Потом были военные сборы. Стояла тревожная ночь.
Тревога, ощутимо висящая над огромным, раскинутым вдаль военным лагерем,
Так пахнет лубок, выписываемый маслом.
Краска каплет с кисти и пальцев, и не просохли еще капли, только сброшенные с кисти. Добавить следует сладкий запах липы, смесь запахов цитрусов, мирта, речной вербы, ну, и, конечно, особый цвет неба, идущий от пустыни и моря.
Солнечный свет – сквозь узоры листвы – днем.
Лунное сияние – сквозь китайский рисунок метелок пальмы – ночью.
И если всё это, невидимо текущее молоком и медом, вливается в душу, то уже несколько дней за ее пределами возникает в душе одиссеева тоска по родной Итаке. Возвращаясь из-за границы, входишь в самолет компании «Эль-Аль», и слышишь по радио песню ансамбля «Все проходит, дорогой» -
И с песней, как в начале,Проснуться в ранний час,Петь в боли и печали,Слез не стирая с глаз,На утреннем ветру услышать флейты зов,И снова все начать с азов.И слезы предательски выступают в уголках глаз.
Освободившись от резервистской службы, выехали натощак, решив позавтракать по дороге в бывшей помещичьей усадьбе, превращенной инициативными молодыми людьми в место отдыха с весьма симпатичным и сравнительно недорогим рестораном.
Я ориентировался по карте, отвлекался, с наслаждением вбирая взглядом убегающие зелеными волнами мягко очерченные холмы нижней Галилеи в сторону синего хребта горы Кармель, из-за которой, как бы ленясь, потягивалось лучами солнце. По обе стороны дороги дымились еще не пробудившимися с ночи тенями неглубокие долины. На склоне одной из них, в глубине рощи, и обнаружилась искомая усадьба. В огромном приемном зале на первом этаже раскиданы были широкие, мягкие, потертые от времени кресла среди кадок с растениями, густо тянущимися вверх и свисающими с лепного потолка. Удивляли шириной подоконники высоких, как в соборах, прямоугольных окон, вообще редкие в Израиле. Все вокруг дышало недвижностью времени и долго длящейся дремотой. И это посреди страны, где бег времени, и чехарда событий были головокружительными.
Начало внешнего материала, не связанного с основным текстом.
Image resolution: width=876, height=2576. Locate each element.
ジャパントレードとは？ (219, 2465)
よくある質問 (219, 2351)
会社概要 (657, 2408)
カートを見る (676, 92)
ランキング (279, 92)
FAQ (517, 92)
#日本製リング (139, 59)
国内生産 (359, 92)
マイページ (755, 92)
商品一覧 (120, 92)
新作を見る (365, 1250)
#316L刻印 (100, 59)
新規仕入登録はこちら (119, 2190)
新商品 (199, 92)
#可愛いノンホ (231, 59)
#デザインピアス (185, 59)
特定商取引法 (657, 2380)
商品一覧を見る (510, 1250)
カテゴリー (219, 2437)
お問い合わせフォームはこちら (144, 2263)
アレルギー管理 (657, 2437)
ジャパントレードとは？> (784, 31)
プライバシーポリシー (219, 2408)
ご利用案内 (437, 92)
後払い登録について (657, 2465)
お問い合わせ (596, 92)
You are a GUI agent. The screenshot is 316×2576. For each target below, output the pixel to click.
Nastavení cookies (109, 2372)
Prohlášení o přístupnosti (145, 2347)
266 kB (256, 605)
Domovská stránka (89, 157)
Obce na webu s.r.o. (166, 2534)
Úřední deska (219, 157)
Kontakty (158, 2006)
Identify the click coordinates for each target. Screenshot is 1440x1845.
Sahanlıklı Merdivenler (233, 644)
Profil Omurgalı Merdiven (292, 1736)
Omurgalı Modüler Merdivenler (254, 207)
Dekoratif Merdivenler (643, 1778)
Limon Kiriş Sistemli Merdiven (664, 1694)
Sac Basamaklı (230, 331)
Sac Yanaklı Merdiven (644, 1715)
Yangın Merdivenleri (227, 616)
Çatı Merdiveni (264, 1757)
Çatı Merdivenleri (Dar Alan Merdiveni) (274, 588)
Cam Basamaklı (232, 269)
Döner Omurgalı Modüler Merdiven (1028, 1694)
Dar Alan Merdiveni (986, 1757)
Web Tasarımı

Заехали в парк Ротшильда, недалеко от Зихрон-Яакова. Немного погуляли по аллеям. Я ухитрился оторваться на некоторое время от спутников, замер в гуще зелени. И внезапно в запущенном, запушенном, затушеванном светом и тенью парке нахлынула на меня вся прелесть и тоска безмолвных аллей какого-нибудь помещичьего дома в забытой и полной необъяснимого солнечного ликования безжизненности средней России. Безжизненность эта была сродни медально обмершему лицу Блока накануне всеобщего провала в кровавый круговорот «бессмысленного и жестокого бунта», названного «великой революцией». И стоявшее на горизонте Средиземное море, явно не к месту, из иного регистра, замыкало всё окружение в рамку блоковских строк: «В легком сердце – страсть и беспечность,/ Словно с моря мне подан знак./ Над бездонным провалом в вечность,/ Задыхаясь, летит рысак./»
Так впитываемое зрением, осязанием, слухом, вечным ритмом волн, соединяется в нечто живое. И оно, в сущности своей, полно любопытства и неизвестно где упрятанного и откуда возникающего умения души застолбить каждое мгновение своего бытия окружающей, подвернувшейся по случаю реальностью, которая уже навсегда отметит этот миг в уносящемся потоке жизни.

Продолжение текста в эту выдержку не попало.